Nathalie Thelemann scite author profile

Background: The role of intraaortic balloon counterpulsation (IABP) in cardiogenic shock is still a subject of intense debate despite the neutral results of the IABP-SHOCK II trial (Intraaortic Balloon Pump in Cardiogenic Shock II) with subsequent downgrading in international guidelines. So far, randomized data on the impact of IABP on long-term clinical outcomes in patients with cardiogenic shock complicating acute myocardial infarction are lacking. Furthermore, only limited evidence is available on general long-term outcomes of patients with cardiogenic shock treated by contemporary practice. Methods: The IABP-SHOCK II trial is a multicenter, randomized, open-label trial. Between 2009 and 2012, 600 patients with cardiogenic shock complicating acute myocardial infarction undergoing early revascularization were randomized to IABP versus control. Results: Long-term follow-up was performed 6.2 years (interquartile range 5.6–6.7) after initial randomization. Follow-up was completed for 591 of 600 patients (98.5%). Mortality was not different between the IABP and the control group (66.3% versus 67.0%; relative risk, 0.99; 95% CI, 0.88–1.11; P =0.98).
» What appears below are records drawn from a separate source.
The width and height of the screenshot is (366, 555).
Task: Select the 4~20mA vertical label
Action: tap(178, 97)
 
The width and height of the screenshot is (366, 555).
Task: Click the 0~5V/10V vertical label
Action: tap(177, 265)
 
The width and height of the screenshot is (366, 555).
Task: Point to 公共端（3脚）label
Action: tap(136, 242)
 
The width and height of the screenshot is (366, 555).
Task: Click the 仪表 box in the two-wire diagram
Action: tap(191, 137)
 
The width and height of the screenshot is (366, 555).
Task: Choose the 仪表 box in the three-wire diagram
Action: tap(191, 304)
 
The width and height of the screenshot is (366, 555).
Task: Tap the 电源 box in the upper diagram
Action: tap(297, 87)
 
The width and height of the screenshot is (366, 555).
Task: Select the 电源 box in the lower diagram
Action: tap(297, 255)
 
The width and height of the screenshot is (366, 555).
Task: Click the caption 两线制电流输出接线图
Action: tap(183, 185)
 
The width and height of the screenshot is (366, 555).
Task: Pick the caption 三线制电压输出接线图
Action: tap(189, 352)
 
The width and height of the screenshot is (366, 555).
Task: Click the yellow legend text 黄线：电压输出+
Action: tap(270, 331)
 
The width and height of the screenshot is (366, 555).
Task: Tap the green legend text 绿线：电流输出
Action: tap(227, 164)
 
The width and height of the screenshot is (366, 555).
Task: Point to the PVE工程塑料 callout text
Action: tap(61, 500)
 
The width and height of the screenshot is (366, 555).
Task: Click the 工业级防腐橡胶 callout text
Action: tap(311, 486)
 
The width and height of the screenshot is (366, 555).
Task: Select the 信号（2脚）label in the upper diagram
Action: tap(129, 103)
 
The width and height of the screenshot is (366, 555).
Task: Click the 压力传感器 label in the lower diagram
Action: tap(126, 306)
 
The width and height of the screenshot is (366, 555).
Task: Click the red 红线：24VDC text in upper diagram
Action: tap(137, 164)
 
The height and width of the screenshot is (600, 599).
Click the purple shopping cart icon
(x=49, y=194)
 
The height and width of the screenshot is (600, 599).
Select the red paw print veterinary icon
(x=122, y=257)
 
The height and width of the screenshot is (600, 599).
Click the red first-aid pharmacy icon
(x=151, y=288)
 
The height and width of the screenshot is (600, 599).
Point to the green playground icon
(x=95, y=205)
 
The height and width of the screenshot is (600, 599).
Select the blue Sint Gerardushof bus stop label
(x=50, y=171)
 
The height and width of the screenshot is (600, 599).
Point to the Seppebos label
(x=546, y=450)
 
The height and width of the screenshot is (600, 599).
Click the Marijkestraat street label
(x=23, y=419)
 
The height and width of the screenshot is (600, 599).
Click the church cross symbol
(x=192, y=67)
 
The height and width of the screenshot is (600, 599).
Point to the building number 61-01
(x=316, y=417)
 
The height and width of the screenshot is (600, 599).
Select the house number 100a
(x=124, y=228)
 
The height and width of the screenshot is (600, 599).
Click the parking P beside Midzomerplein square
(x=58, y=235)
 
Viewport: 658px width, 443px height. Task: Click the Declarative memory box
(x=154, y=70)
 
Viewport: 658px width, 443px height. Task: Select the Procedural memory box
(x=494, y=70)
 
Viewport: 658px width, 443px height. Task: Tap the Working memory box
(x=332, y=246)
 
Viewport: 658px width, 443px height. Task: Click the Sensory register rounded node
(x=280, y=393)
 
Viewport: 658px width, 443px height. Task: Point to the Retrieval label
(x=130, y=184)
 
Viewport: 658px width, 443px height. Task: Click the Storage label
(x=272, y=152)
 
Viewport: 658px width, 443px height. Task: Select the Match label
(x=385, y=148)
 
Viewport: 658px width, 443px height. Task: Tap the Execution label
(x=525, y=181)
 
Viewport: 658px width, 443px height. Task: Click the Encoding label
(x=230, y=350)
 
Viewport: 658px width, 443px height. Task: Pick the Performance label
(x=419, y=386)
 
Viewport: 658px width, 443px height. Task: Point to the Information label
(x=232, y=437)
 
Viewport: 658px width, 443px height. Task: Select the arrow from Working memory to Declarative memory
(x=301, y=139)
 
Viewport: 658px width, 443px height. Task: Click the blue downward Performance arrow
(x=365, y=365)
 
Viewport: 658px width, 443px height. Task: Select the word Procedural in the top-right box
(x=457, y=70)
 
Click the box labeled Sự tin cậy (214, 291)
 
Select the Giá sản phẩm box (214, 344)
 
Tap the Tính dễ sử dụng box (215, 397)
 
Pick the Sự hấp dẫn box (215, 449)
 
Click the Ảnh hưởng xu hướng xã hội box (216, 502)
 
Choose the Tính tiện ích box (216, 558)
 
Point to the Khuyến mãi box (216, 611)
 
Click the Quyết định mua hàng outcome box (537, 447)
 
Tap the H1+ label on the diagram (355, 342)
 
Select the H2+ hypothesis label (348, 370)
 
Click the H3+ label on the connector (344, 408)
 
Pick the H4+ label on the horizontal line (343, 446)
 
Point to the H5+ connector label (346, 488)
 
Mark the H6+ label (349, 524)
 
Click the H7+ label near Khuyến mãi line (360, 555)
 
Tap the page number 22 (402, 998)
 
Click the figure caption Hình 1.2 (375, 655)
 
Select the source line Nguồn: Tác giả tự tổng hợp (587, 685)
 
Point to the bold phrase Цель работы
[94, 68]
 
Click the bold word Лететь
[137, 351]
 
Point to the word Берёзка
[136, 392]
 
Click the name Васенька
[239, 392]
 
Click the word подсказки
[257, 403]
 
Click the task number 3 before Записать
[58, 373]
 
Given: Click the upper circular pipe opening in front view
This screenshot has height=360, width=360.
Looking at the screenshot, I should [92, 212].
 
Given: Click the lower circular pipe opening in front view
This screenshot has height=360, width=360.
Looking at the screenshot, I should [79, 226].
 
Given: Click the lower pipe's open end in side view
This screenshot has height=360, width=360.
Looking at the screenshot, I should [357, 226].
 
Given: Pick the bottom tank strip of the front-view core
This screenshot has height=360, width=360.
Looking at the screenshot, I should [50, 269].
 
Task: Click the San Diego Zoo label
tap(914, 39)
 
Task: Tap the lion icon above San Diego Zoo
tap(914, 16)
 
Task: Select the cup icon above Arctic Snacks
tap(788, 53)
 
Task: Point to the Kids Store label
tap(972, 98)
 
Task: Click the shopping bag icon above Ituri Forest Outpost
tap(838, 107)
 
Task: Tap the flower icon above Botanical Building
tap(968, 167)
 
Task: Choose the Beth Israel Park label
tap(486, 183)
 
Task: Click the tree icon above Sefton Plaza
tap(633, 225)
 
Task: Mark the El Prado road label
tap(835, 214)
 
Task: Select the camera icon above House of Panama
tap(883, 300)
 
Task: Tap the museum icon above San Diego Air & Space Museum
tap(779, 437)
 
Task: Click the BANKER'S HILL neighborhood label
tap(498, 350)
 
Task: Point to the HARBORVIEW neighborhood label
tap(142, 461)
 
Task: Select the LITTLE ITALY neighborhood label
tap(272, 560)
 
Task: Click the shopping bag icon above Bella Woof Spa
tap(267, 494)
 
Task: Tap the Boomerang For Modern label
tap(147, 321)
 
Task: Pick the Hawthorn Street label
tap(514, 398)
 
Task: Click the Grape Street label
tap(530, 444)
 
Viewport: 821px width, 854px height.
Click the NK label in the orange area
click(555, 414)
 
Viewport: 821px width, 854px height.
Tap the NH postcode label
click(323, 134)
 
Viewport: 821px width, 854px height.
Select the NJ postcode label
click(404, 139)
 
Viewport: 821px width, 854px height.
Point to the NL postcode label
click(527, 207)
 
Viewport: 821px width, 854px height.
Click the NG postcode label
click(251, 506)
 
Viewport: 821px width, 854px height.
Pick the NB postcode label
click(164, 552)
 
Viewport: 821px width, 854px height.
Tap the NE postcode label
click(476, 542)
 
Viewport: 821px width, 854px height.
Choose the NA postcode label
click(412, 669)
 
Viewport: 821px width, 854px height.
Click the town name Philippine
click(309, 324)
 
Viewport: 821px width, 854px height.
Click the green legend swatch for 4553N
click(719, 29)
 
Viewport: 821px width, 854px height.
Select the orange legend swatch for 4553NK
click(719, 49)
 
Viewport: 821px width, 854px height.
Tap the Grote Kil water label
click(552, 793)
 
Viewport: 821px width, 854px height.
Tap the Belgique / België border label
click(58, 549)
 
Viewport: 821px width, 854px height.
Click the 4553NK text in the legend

There were also no differences in recurrent myocardial infarction, stroke, repeat revascularization, or rehospitalization for cardiac reasons (all P >0.05). Survivors’ quality of life as assessed by the EuroQol 5D questionnaire and the New York Heart Association class did not differ between groups. Conclusions: IABP has no effect on all-cause mortality at 6-year long-term follow-up. Mortality is still very high, with two thirds of patients with cardiogenic shock dying despite contemporary treatment with revascularization therapy. Clinical Trial Registration: URL: https://www.clinicaltrials.gov/ . Unique identifier: NCT00491036.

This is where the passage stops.